Mike McMahan, co-creator of Hulu’s “Solar Opposites,” says the demands of the broadcast development cycle often discouraged networks from focusing on adult animated comedies, which take far longer than traditional live-action series to get off the ground.

“A lot of executives who are ending up at the streamers came from other places where they might have been fans of animation, but they weren’t able to fit an animated show into what the network was looking for at any one time,” McMahan says. “I would see this problem happen where they would say, ‘OK, here are our goals, here’s what we’re going to develop this year.’ But then all the live-action stuff would go through that cycle.”

Broadcast executives are accustomed to pivoting quickly from year to year based on successes and failures. “Since the animated stuff took longer, they wouldn’t be able to fit into those kinds of traditional planning sessions. And now with the streamers, you don’t have to fit something into the broadcast schedule,” McMahan says.

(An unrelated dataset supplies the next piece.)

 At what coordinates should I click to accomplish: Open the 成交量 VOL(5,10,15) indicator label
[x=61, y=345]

Because of that longer development process, what viewers may see as a sudden expansion in adult animated programming — including “Solar Opposites,” Netflix’s “Disenchantment” and “F Is for Family,” Hulu’s “Crossing Swords,” TBS’ “Final Space,” Fox’s “Duncanville” and DC Universe’s “Harley Quinn” — has actually been years in the making.

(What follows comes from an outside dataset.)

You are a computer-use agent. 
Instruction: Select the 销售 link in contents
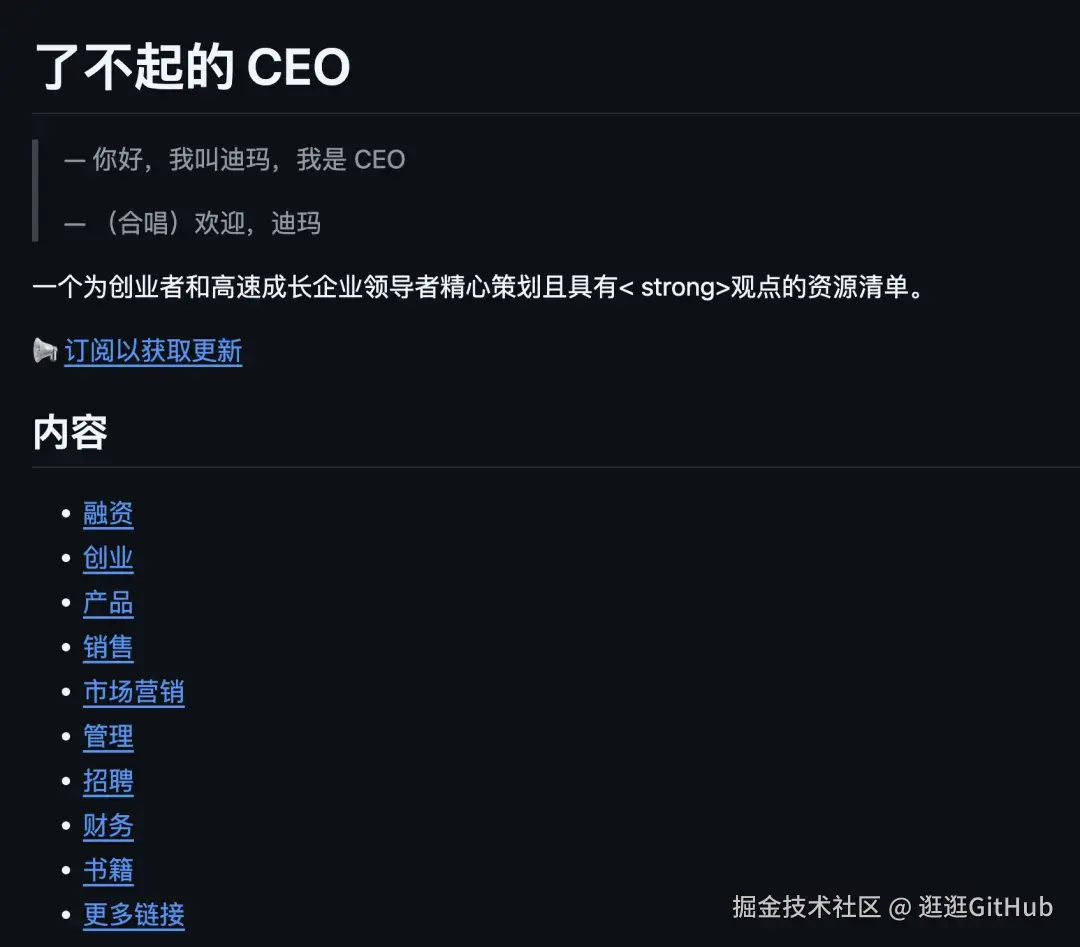108,648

“It takes a couple of years to develop and write and animate and finish these shows,” McMahan says. “You’re seeing more of these adult animated shows cropping up right now because a couple years ago it was proved by the streamers that there was an audience for these kinds of shows.”

McMahan says the same programmers who began greenlighting adult animated shows at a faster rate a few years ago recognized that a newer generation of viewers had grown up “with more complex animated shows” for children. He cites Nickelodeon’s “Avatar: The Last Airbender,” which is enjoying renewed interest after Netflix acquired the rights to the series and recently began streaming it.

But linear networks remain very much in the adult animation game. Adult Swim continues to be a keystone for what is now WarnerMedia. ViacomCBS ordered revivals of “Daria,” “Beavis and Butthead” and “Clone High.” And Fox’s Sunday animation lineup continues to be a fixture on its schedule.

Last year, Fox Corp. purchased Bento Box Entertainment, the studio behind the long-running “Bob’s Burgers,” as it sought to strengthen its adult-animation brand.

“When ‘The Simpsons’ first came out, that generation didn’t grow up on animation,” says Bento Box co-founder and CEO Scott Greenberg. “We now have viewers who have grown up on more animation [and] on anime, and they have a more sophisticated palate.”

Greenberg sees the current crop of adult animated series not as the ultimate fruit of the format’s growth, but rather the most recent stage in an evolution that is ongoing.

“There hasn’t been a better time to be a producer of animation,” Greenberg says. “There are more buyers. And I think also animation straddles genres. In adult primetime, we’ve seen success in scripted comedy.”

But he points toward the success in Japan and Europe of other kinds of animated shows — shows that American audiences are now being exposed to by streamers such as Netflix and HBO Max, which set a landmark deal prior to its May launch to stream the library of legendary Japanese animator Studio Ghibli.

“We’ve always seen opportunity where animation is a way of telling stories, not a genre,” Greenberg says. “We can possibly do more hour-long dramas, we can do horror, we can do thrillers and do dramedy. So I think, in a way, I think there’s a great opportunity for us to really grow.”